58-1-3.4. Health benefit plan--Agricultural organization--Exemption.

A health benefit plan is not insurance and is not subject to this title, if:

(1)    The plan provides health benefits under a self-funded arrangement, administered by an entity licensed as a third-party administrator in accordance with chapter 58-29D; and

(2)    The plan is sponsored by a nonprofit agricultural organization that:

(a)    Is domiciled in this state;

(b)    Was created primarily to promote programs for the development of rural communities and the economic stability and sustainability of farmers in this state, as shown by its articles of incorporation;

(c)    Has been in existence for at least twenty-five continuous years, prior to the issuance of health benefits to members of the organization;

(d)    Provides membership opportunities for eligible persons in each county;

(e)    Collects annual dues from the members;

(f)    Holds regular meetings to further the purposes of the members;

(g)    Provides the members with representation on the governing board and committees; and

(h)    Contracts with the third-party administrator, referenced in this section, for administration of the health benefit plan.
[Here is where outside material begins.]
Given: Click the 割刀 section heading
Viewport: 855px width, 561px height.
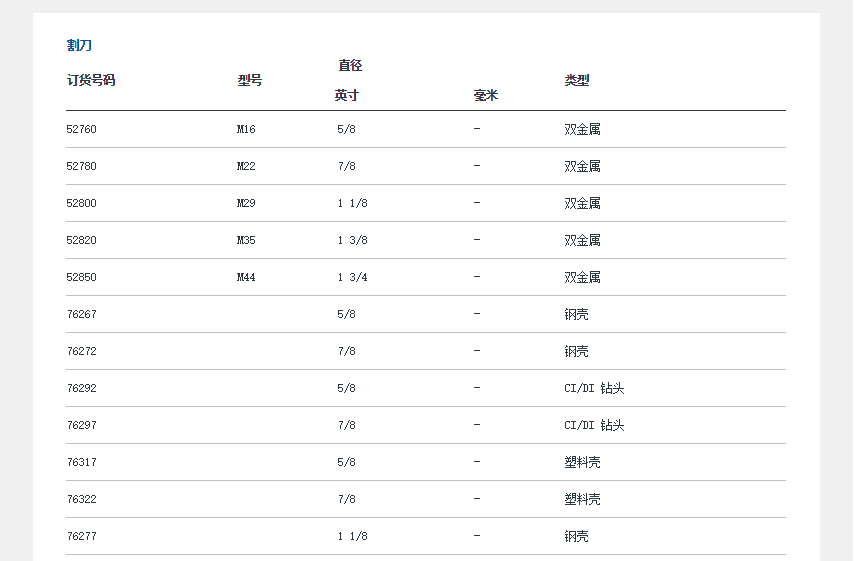Looking at the screenshot, I should point(79,46).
A health benefit plan described in this section may be sold or solicited only by an insurance producer who is both appointed by an organization meeting the requirements of this section and licensed as an insurance provider to sell or solicit health insurance in accordance with chapter 58-30.

Before providing health benefits under a self-funded plan, as authorized by this section, an organization shall file a certification with the Division of Insurance, at the time and in the manner directed by the division, verifying that the organization meets the requirements of this section.

The risk assumed by a health benefit plan under such health care benefit coverage must be reinsured by a company authorized to do business in this state. The company providing reinsurance coverage to the plan shall annually file, at the time and in the manner directed by the division, any risk distribution arrangements entered into between the plan and the reinsurance carrier and a signed, certified actuarial statement of plan reserves and the existence of reinsurance coverage.

Any health benefit plan application for coverage and any contract provided to a member must prominently state that the health benefit plan is not insurance, that the plan is not provided by an insurance company, that the plan is not subject to the laws and rules governing insurance, and that the plan is not subject to the jurisdiction of the division.